(Beginning of Extracted information)

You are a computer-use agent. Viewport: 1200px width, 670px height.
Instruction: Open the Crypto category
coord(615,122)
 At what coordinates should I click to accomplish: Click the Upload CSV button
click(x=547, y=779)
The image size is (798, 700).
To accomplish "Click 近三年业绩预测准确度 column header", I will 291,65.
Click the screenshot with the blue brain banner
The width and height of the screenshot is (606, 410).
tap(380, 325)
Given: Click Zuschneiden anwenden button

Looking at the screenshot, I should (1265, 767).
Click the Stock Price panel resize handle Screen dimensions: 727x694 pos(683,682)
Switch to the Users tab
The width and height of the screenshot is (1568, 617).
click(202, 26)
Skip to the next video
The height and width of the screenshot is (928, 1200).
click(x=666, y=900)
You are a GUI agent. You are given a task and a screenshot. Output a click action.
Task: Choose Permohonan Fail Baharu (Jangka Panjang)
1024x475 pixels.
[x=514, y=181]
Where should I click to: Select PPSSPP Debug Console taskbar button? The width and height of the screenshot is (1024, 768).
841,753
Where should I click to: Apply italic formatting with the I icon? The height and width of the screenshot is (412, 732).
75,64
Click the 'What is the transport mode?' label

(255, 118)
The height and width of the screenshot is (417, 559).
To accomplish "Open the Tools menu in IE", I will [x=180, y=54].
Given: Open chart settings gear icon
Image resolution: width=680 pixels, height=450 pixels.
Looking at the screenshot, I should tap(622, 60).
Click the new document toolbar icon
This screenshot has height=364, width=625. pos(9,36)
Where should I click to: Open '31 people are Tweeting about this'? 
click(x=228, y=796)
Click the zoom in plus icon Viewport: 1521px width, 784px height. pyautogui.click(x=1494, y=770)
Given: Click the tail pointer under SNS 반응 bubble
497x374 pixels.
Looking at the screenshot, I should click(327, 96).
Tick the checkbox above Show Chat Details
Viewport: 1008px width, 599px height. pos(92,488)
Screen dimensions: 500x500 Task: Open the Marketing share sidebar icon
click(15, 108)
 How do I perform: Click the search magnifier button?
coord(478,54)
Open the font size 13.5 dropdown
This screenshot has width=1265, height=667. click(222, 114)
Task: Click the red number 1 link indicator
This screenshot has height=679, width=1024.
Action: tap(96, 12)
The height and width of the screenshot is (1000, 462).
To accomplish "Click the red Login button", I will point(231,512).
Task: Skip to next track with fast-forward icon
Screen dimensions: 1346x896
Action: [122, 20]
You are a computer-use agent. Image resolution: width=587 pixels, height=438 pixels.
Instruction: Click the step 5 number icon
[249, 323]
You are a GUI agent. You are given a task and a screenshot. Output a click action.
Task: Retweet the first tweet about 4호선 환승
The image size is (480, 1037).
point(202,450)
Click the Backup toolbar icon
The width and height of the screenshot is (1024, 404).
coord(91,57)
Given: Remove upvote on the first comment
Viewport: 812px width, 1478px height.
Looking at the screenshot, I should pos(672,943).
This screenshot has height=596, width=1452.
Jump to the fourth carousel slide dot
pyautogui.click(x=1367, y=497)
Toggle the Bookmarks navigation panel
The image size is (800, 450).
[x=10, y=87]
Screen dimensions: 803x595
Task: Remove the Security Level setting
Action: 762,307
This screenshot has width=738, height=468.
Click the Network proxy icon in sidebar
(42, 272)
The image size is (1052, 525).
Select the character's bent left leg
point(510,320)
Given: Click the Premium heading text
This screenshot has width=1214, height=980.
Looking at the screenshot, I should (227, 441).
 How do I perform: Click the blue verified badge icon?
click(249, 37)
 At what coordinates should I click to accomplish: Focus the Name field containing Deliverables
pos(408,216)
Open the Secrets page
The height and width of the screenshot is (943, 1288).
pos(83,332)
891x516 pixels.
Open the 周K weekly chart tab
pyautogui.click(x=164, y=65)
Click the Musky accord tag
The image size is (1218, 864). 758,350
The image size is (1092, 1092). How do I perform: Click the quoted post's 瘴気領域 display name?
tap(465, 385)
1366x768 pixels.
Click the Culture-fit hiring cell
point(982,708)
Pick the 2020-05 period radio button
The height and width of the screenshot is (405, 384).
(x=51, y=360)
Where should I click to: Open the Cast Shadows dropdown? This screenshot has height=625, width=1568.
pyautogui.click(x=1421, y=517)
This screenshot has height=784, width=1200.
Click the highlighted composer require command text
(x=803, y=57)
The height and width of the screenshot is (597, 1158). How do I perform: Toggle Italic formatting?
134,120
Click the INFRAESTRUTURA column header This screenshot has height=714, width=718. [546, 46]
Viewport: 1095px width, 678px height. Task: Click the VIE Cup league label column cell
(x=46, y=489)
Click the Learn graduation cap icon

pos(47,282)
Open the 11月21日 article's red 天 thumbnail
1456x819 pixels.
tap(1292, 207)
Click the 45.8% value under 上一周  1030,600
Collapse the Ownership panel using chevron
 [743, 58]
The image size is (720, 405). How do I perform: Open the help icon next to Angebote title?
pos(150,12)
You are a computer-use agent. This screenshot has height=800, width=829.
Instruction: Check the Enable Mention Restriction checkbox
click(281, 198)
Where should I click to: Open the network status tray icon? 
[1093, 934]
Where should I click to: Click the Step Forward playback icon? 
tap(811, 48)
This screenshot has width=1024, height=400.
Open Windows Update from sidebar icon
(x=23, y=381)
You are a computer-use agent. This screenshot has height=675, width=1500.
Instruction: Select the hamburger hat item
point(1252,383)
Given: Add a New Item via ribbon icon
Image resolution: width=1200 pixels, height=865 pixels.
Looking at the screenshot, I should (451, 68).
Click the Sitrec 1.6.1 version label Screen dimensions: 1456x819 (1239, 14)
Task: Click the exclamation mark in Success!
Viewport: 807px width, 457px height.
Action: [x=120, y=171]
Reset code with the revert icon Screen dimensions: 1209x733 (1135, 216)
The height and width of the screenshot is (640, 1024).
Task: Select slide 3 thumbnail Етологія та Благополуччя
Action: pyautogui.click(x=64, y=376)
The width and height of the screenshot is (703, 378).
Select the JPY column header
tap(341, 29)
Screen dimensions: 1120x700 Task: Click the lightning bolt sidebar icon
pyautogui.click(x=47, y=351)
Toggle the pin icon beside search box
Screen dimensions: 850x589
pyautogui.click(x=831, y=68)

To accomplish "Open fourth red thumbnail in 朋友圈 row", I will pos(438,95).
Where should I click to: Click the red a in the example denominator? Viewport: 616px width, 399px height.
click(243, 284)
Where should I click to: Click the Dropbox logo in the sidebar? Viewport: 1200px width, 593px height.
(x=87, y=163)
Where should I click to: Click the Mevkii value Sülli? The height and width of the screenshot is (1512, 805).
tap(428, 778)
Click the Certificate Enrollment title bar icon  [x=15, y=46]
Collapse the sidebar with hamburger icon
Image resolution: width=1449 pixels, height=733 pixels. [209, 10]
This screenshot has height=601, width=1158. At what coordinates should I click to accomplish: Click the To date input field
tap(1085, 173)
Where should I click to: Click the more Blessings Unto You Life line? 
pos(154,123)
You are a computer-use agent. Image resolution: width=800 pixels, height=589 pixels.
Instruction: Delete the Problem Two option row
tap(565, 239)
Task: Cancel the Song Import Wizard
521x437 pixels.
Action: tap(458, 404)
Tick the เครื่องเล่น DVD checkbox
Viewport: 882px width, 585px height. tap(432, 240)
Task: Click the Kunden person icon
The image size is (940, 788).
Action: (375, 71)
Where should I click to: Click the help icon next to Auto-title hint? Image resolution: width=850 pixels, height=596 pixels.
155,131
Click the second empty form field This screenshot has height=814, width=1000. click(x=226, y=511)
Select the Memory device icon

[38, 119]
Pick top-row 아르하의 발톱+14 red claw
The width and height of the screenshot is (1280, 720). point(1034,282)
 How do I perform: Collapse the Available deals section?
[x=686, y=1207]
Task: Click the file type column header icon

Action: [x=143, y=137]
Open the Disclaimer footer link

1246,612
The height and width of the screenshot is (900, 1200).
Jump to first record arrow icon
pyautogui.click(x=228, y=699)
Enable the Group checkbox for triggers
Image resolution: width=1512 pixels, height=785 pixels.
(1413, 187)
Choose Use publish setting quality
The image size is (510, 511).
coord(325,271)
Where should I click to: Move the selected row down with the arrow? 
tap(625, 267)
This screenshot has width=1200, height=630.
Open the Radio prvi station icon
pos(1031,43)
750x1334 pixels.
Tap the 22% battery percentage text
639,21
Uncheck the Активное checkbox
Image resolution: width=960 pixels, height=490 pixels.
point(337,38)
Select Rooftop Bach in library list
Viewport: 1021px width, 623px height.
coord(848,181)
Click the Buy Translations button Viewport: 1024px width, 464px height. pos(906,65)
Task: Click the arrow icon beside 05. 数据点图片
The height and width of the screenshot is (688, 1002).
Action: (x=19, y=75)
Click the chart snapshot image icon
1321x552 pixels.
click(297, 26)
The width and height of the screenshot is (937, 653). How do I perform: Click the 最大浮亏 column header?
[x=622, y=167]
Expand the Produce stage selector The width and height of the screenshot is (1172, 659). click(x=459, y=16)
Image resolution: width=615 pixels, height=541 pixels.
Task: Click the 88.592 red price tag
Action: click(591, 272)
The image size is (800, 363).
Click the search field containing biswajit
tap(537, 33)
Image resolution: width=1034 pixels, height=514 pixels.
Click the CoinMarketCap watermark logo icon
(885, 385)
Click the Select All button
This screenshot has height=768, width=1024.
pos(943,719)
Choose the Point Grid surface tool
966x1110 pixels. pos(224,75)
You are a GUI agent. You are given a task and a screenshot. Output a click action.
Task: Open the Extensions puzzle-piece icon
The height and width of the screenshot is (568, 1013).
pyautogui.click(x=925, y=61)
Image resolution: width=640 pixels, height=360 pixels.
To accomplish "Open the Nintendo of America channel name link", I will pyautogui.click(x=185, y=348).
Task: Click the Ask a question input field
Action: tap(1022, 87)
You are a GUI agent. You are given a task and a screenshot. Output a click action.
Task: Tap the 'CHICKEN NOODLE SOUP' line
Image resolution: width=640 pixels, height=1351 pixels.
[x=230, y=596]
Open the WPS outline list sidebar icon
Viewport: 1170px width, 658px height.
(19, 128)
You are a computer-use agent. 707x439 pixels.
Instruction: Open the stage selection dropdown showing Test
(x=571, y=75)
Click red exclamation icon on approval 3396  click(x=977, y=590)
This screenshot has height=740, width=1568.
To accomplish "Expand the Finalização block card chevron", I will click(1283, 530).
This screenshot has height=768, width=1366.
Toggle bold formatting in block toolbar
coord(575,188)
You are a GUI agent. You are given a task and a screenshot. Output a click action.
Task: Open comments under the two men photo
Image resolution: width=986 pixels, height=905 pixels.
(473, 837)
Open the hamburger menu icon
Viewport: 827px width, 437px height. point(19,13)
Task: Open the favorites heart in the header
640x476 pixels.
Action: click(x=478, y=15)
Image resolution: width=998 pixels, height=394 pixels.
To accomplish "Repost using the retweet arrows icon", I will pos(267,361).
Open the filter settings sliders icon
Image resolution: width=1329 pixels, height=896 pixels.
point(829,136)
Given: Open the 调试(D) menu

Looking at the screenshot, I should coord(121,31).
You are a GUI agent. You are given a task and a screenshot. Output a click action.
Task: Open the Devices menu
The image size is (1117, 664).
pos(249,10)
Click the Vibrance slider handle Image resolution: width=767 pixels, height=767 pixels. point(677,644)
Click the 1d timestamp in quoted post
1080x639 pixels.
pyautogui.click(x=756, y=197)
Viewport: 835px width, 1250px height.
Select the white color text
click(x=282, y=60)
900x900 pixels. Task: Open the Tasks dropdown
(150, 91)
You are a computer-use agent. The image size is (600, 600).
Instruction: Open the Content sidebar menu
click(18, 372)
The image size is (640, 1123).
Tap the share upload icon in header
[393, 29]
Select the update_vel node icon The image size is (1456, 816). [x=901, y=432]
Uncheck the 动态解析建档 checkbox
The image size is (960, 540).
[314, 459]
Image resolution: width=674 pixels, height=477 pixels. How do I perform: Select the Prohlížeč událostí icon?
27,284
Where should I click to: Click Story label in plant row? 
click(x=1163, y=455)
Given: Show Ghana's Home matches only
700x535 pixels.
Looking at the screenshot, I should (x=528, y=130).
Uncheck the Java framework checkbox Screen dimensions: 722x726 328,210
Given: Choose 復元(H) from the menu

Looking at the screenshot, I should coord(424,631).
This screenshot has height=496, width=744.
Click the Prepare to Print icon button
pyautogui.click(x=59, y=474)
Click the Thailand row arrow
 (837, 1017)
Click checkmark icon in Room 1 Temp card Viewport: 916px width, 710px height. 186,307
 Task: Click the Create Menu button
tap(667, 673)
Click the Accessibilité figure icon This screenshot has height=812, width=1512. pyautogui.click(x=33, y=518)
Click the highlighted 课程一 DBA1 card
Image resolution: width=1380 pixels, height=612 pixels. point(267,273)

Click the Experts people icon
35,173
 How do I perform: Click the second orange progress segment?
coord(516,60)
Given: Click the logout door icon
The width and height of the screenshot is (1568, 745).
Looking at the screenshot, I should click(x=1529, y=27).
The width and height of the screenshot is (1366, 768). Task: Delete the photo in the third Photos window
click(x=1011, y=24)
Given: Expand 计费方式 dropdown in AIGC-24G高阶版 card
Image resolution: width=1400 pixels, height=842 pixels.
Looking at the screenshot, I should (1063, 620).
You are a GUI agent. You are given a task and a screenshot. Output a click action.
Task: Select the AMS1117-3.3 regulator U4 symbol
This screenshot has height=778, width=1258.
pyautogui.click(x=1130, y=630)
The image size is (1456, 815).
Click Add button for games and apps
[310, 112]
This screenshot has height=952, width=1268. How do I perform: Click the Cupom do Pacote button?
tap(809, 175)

(End of Extracted information)

- [What the task asks]
All lines of the material that contain the string "beside" are to be copied.

- [Task solution]
Toggle the pin icon beside search box
Task: Click the arrow icon beside 05. 数据点图片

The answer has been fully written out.